Here in America we love our multiple choice tests. They are easy to administer and grade, which is why we are introduce to them in school at a very early age. Multiple choice questions even make up the majority of the material on the SAT, which nearly every college freshman has taken. Probably the most common advice given to a multiple choice test novice is to just guess when you do not know the correct answer. This is because there is typically no penalty for guessing the wrong answer, so you at least give yourself a small possibility of getting some points that you may have left on the table by not answering at all. I fear that it is this familiarity that we all have with filling in a guess when we do not know the right answer that is leading to some very dangerous voting habits.

The founders of our country intended for average every day citizens to have a lot of sway over how the government is run by giving us the ability to directly elect most of the people in government, whether it is the mayor of your town or the US Representative that you send to Washington. There was an understanding that when you go to the polls in November and are presented with a choice of candidates for office, you would have already done your homework and learned who would best represent you. You might decide that since you only researched the candidates for state legislature, you would just leave the other races blank, because unlike a grade school multiple choice test, if you guess wrong, it would actually impact you negatively, and if you leave it blank, then you are saying that you are leaving the choice up to the other people in your community who did look into those other races and reached an informed opinion. You are better off trusting your neighbors, who spent time getting to know the candidates, to decide who to elect, than you are guessing with no real information on who is the more appropriate candidate.

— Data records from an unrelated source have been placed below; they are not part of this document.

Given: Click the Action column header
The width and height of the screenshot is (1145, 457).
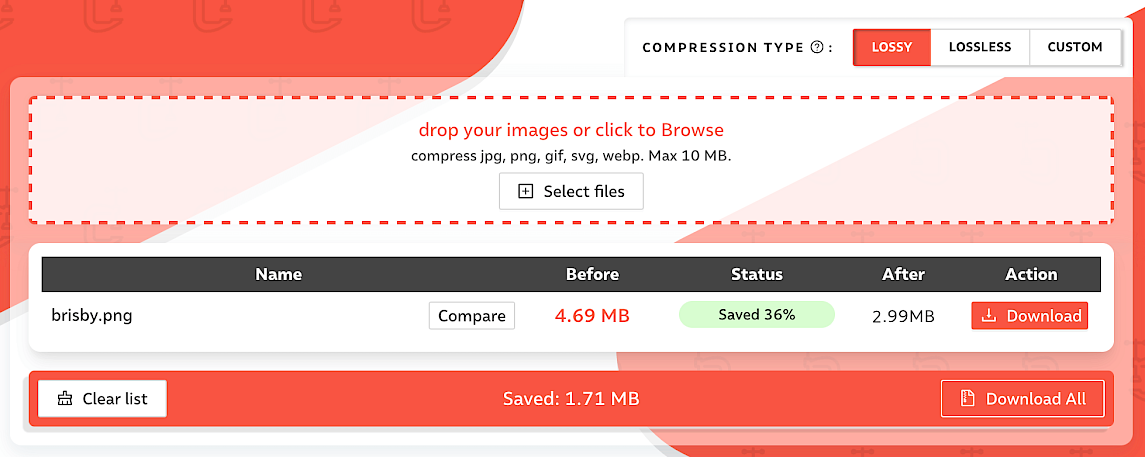Looking at the screenshot, I should (x=1031, y=274).
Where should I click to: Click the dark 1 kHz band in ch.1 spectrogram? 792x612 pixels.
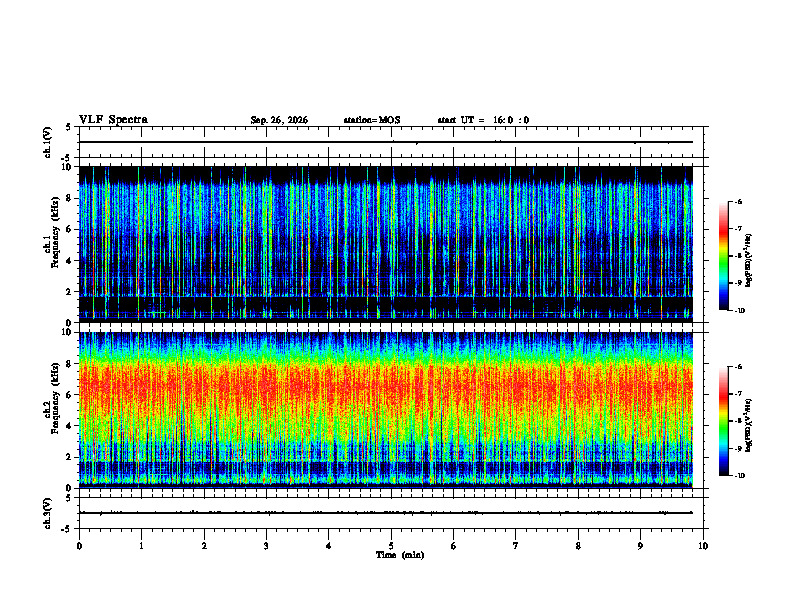pyautogui.click(x=386, y=304)
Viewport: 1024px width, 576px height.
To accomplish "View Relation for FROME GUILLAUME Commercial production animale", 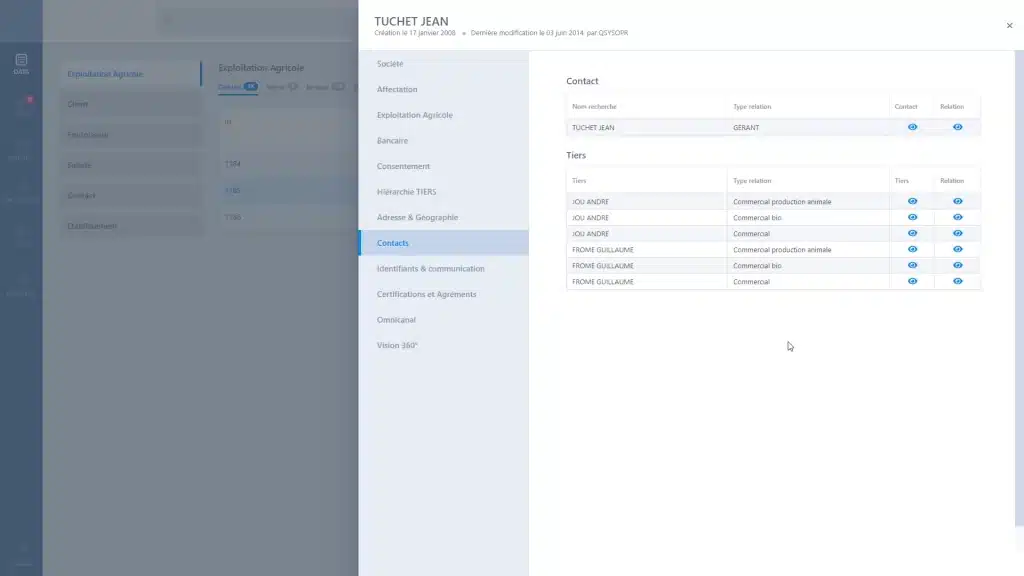I will (x=957, y=249).
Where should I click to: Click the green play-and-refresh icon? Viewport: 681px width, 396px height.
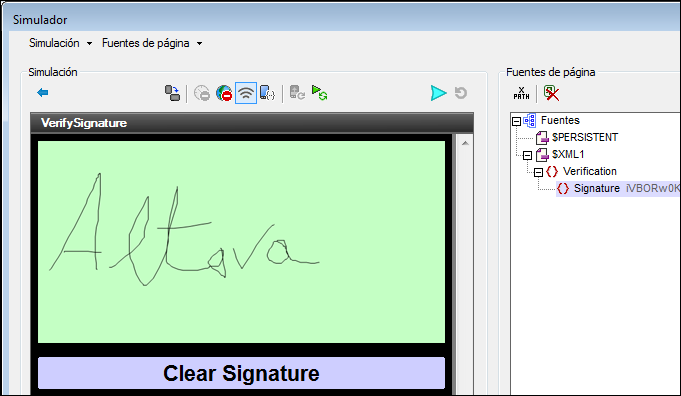point(320,93)
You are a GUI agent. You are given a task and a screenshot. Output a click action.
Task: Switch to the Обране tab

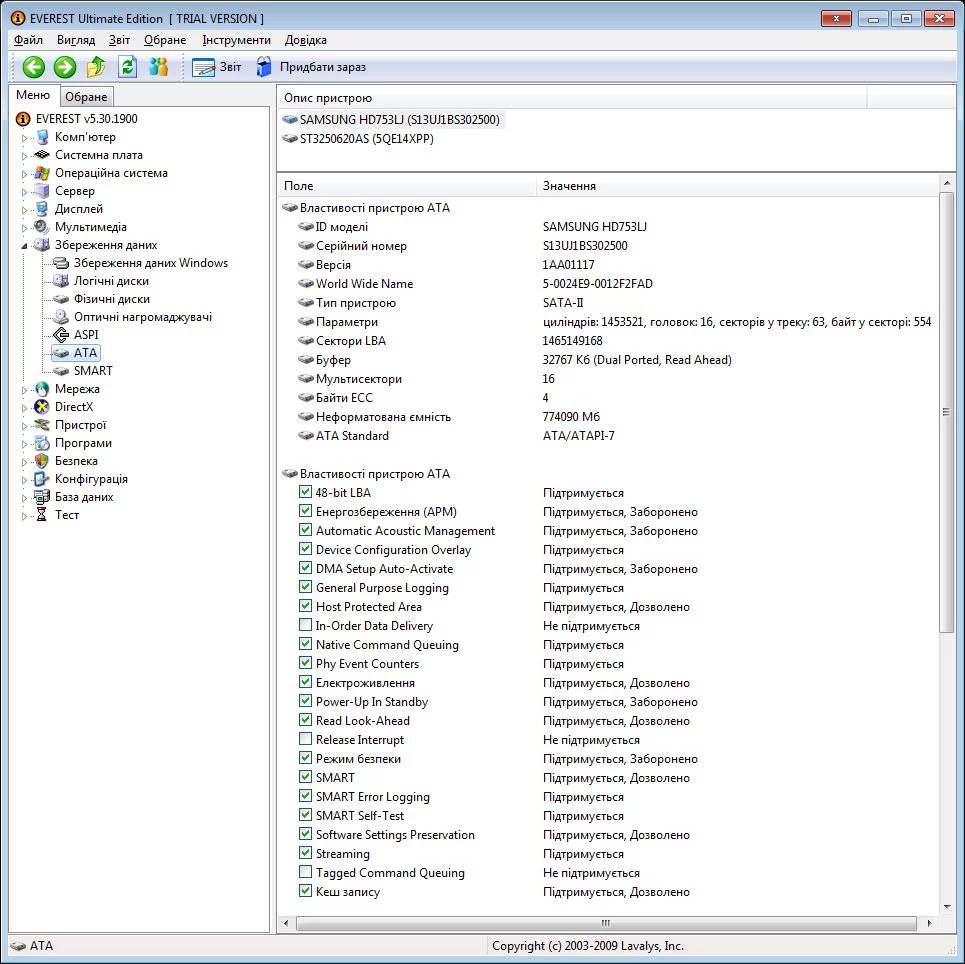pyautogui.click(x=86, y=97)

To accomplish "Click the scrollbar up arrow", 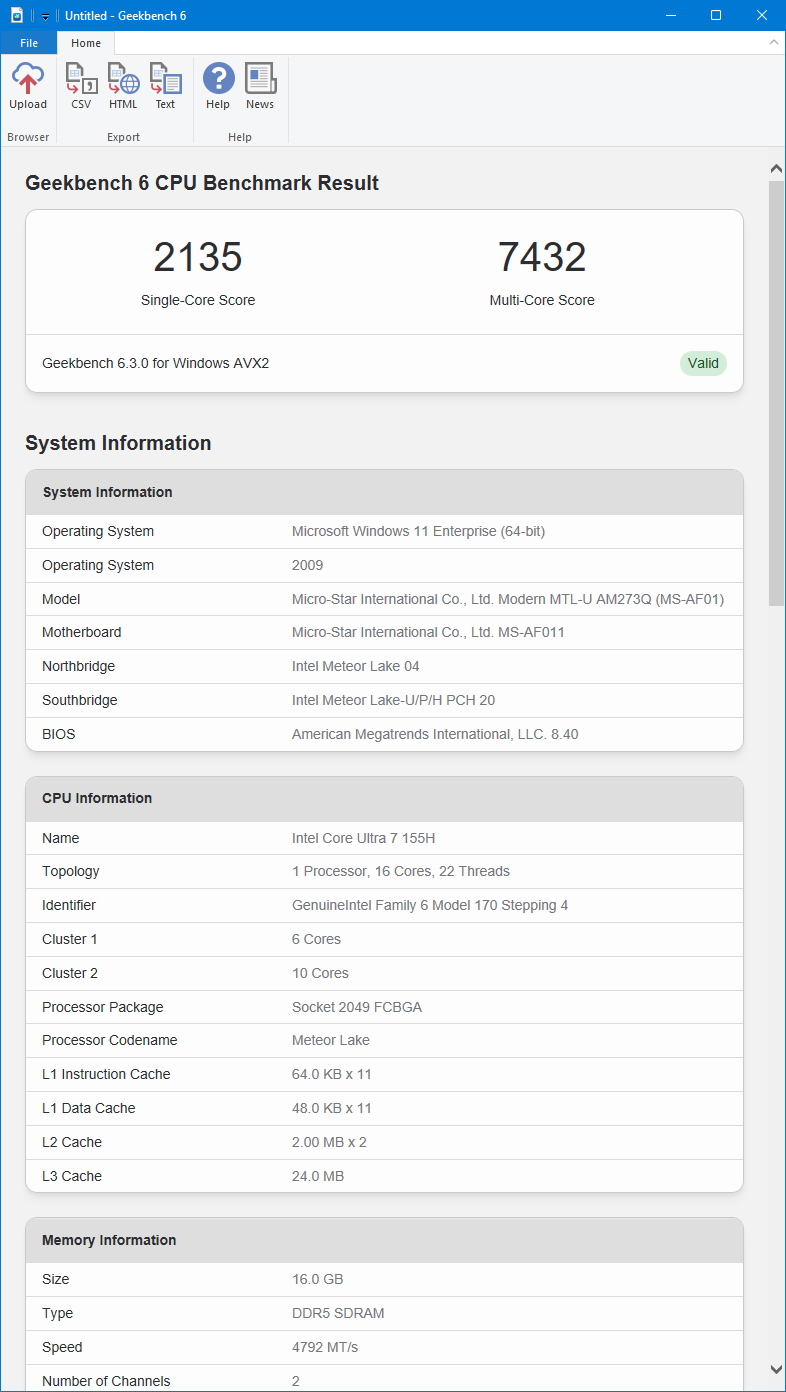I will [x=776, y=168].
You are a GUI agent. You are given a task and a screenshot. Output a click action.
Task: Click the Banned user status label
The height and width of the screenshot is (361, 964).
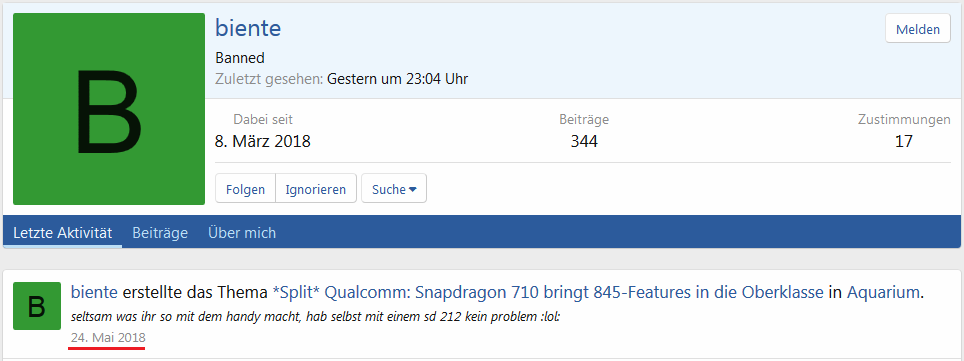click(x=240, y=58)
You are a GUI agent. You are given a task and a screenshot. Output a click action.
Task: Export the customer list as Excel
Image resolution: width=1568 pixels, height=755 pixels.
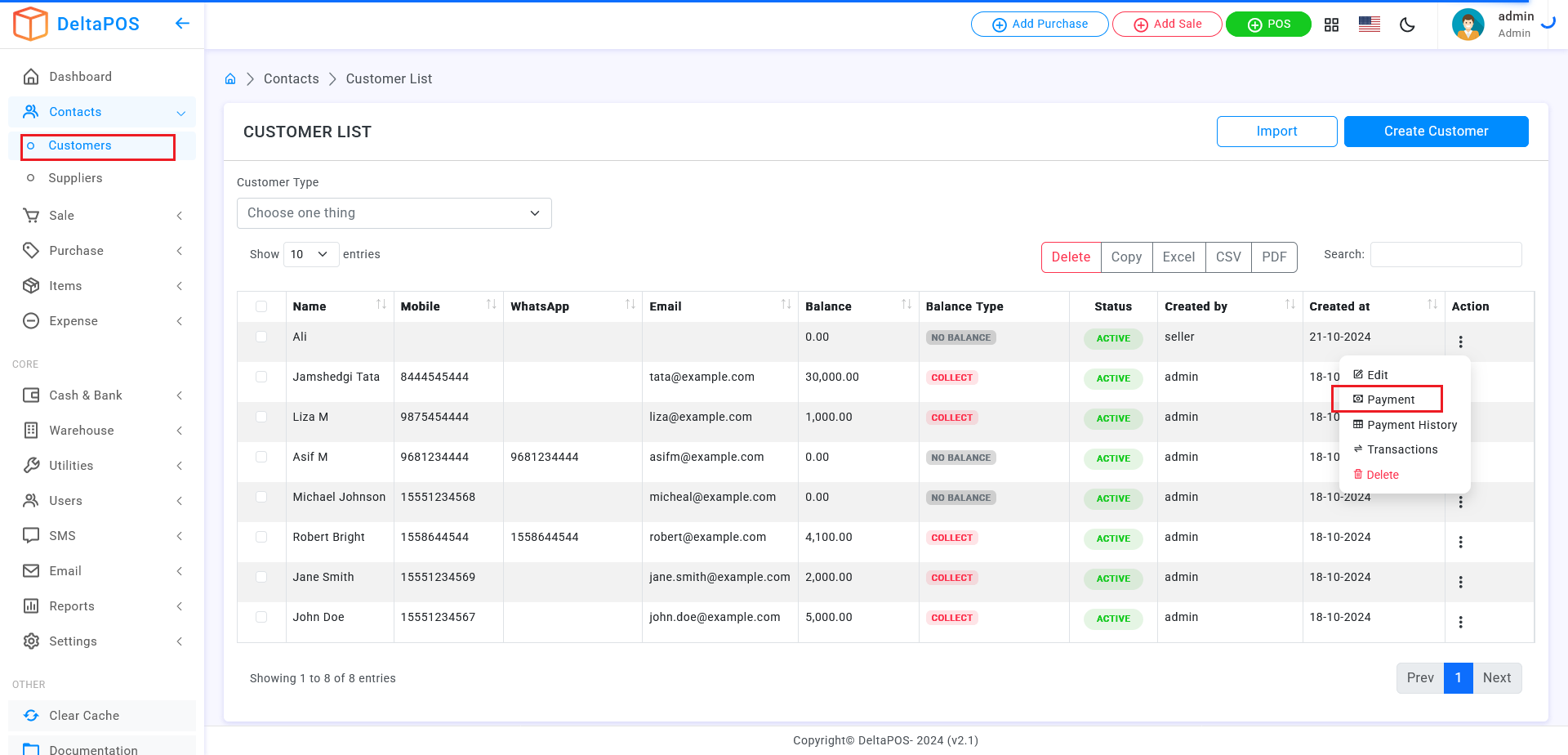click(x=1178, y=257)
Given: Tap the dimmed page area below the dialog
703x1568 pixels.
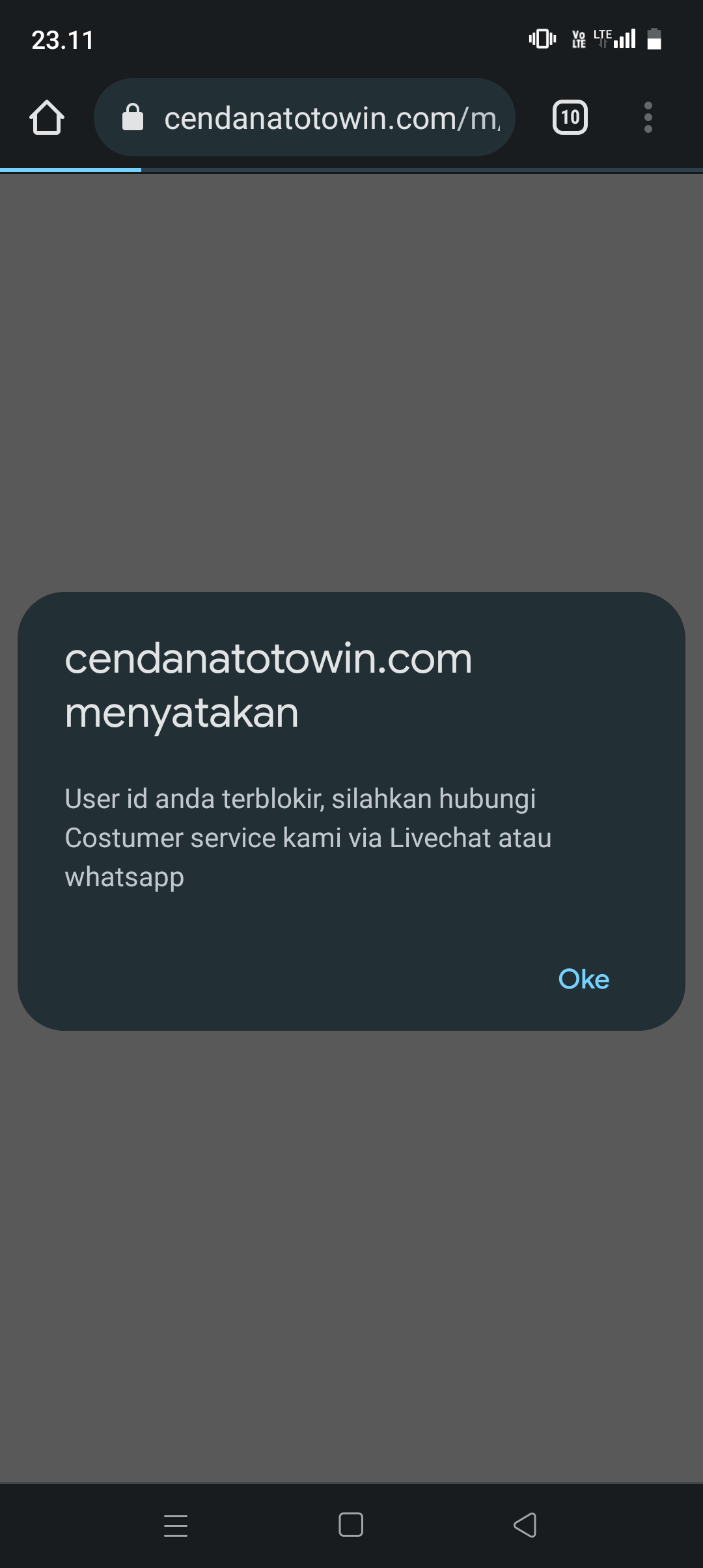Looking at the screenshot, I should pos(352,1257).
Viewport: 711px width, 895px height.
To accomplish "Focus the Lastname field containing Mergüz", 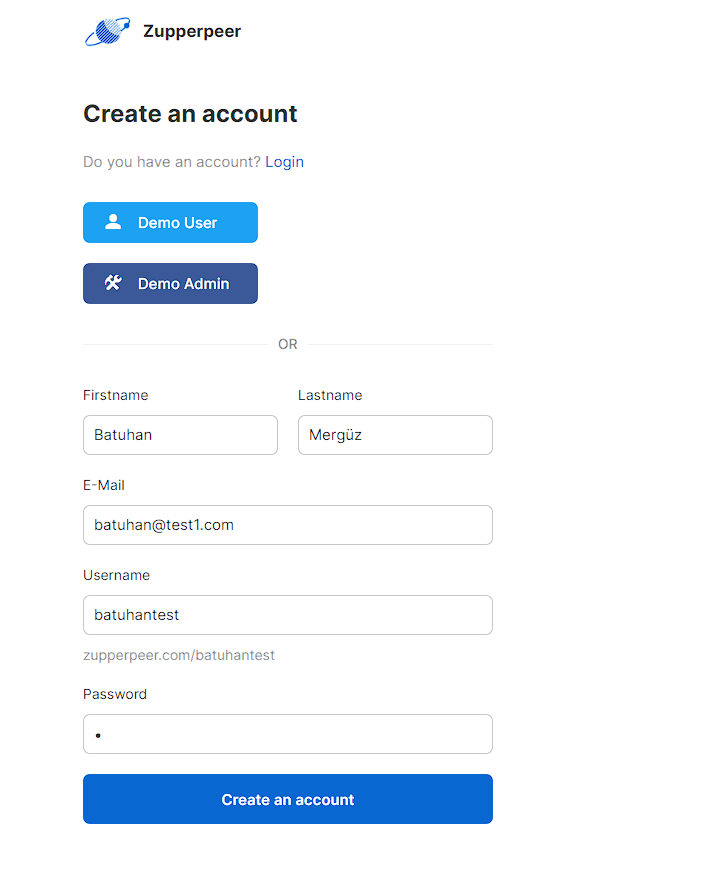I will 395,435.
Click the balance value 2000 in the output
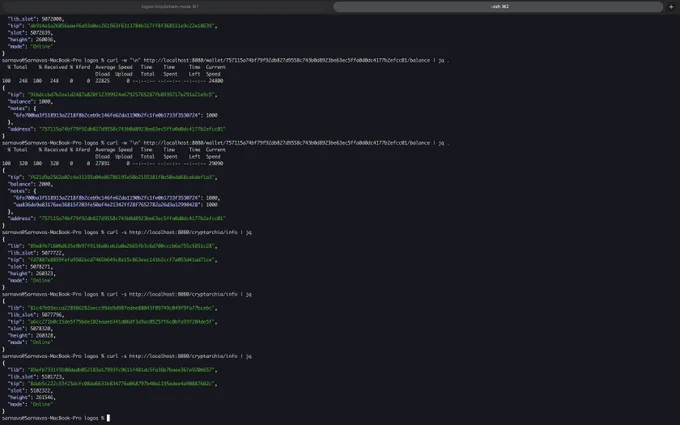 [x=46, y=184]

The bottom line is, if you insist on voting then just make sure to study up on all of the candidates before the election; and if you did not even bother to learn the names of the candidates running for office then do not vote. If you are only interested in the Presidential race, then spend some time determining your favorite candidate, vote for that person, and then leave the rest of the election ballot blank. It is OK to do this. When you take a guess for a race without knowing anything about the candidates, you are negating a vote by someone else that actually spent the time to learn who the better one is, which just helps put politicians in office who are wrong for everyone.